Sitting to begin the assessment are our team, the grandparents and another daughter here from Dares salaam with five children, one markedly disabled.  S. and A. are both in good health, they report, and we concur having seen both boys at the last two orphan days.  Both boys were weighed and measured and seen by medical staff.They appeared physically well. S. participated in the soccer games on these days but was also seen to hang back from the group, perhaps feeling too old to be there or somewhat shy, perhaps discontented.The counselor present on this home visit was reminded that a fellow of S.’s age does need testing to confirm his HIV status and counseling to remain negative.Grandparents gave permission for testing to occur at the next orphan day.

Sadly we hear that both S. and A. have been sent home from school this week because secondary school fees have not been paid and there is no money.Looking around the shamba, one wonders what opportunities will be available to S. and his brother without school. Most of the family income comes from bananas grown on their small plot. Cacha’s aim is to encourage education, mentoring and vocational training, so the boys have been given secondary school funding for the new school year starting January 2008.School shoes were provided to Simon who was sent home from school because he didn’t have proper ones.

On November 21 the family was provided with two new mattresses and two mosquito nets, a step toward having all orphans in the Cacha program sleeping under mosquito netting by February 1,2008

Kilema Support Fund

Thank you to everyone who has contributed to the fund over the last few months and who together helped to bring it to a total of $7000.There are many ways and many good ways one can see to allocate money here and we have been fortunate to have time to look closely at some of the persistent needs.Below is a short list of common needs in a community where, for most people, money is scarce.

1. Secondary school sponsorship – between $80 and $250 per school year.Critical to keep children in school and for vulnerable children it is the only social safety net.

2. Primary school sponsorship- primary education is technically free but many ‘hidden costs’: uniform, food fees, cooks fees etc.

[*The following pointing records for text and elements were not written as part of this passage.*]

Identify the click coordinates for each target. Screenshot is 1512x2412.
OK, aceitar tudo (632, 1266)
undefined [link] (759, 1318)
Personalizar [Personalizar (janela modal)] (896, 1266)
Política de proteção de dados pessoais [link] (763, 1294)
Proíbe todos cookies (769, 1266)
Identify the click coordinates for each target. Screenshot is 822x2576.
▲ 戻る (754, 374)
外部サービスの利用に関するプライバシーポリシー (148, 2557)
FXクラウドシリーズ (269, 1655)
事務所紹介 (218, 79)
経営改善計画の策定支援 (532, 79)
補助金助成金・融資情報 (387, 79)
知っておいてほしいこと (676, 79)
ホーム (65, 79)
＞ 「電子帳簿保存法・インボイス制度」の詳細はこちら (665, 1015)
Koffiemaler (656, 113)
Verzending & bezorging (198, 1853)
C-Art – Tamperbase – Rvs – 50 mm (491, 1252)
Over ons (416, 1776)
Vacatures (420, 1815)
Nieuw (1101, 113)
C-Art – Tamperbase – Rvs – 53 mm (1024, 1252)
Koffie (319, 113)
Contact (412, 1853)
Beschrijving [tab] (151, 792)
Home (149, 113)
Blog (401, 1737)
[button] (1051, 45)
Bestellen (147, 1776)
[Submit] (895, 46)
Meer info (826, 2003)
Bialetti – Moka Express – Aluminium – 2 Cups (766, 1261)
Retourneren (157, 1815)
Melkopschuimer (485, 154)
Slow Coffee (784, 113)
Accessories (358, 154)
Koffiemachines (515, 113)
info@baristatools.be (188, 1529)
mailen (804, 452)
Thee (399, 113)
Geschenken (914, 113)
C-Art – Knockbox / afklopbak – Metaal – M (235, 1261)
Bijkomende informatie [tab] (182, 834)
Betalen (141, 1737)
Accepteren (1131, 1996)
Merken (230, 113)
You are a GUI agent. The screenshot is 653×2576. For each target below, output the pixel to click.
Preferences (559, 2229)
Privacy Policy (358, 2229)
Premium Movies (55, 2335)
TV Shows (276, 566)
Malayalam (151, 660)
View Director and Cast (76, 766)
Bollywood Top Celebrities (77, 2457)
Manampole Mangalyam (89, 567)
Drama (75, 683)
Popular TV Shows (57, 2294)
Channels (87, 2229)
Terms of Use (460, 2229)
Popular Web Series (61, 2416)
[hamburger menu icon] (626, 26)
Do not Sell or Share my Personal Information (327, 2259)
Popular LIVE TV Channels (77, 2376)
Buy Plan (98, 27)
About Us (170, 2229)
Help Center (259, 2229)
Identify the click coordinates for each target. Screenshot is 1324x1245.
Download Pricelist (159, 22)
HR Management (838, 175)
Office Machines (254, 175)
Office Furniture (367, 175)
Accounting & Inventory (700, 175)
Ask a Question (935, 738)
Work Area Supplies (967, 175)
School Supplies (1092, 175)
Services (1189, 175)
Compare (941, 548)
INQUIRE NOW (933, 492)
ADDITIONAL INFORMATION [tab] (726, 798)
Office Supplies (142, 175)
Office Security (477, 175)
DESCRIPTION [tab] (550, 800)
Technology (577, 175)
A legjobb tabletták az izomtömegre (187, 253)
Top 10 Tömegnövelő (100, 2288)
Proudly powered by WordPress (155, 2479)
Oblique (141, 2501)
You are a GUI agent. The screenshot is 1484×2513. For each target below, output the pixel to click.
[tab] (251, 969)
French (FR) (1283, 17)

3. Income generating projects – individuals and groups are desperate to create an income source through a small enterprises for example:

·Goat husbandry


·Sewing projects

4. Provision of basic needs remains out of reach for many.

  • Mattress
  • Blankets
  • Shoes/ clothing
  • School supplies: pencil notebook
  • Mosquito nets- goal is to have all 110 orphans and family members under a net by end of February 1/08.
  • Roofing sheets ( corrugated metal)
  • Roof repair supplies –tar and filling material
  • Food- many families can not meet basic nutritional needs without help, especially critical for members on HIV treatment.
  • House repairs/rebuild

After a 2 month assessment period it has been a delight to tap into the Kilema Support Fund for recent purchases of :

mattresses (20) @ 23,000TSH each

mosquito nets (110) @ 3,600TSH each

blankets (20) @5,000TSH

sheets 20), @ 3,500TSH

and a pair of school shoes for S. who was asked to leave school because he had none. 1 pair @ 7,500TSH

The exchange rate  here  is a mathematical pleasure.1,200 TSH = $1.00 CAN

Wednesday was one of the most remarkable days on the job.I joked with my Tanzanian colleague, Denis, that he made more Bibis cry today than ever.The arrival of a mattress, bedding and mosquito nets reduced these stoic, resilient women quite frankly to tears.Some fought it but could not contain it and when one showed us the rustic bed she shares with her granddaughter she covered her eyes and it was only moments later we realized it was for upset, not embarrassment.It wasn’t our intention but we had the same effect on one after the other, after the other, as the supplies was delivered.Mattresses are such a common need, almost universal, yet for a family to part with 23,000 TSH for one, with all the other competing needs, food being primary, we see that people just get by without.Many years of getting by, two, three four, five in a bed with eroded foam in pieces or no cushioning on the wooden frame.While some of the responses today were emotional all were grateful and gracious.Thanks again to all our contributors.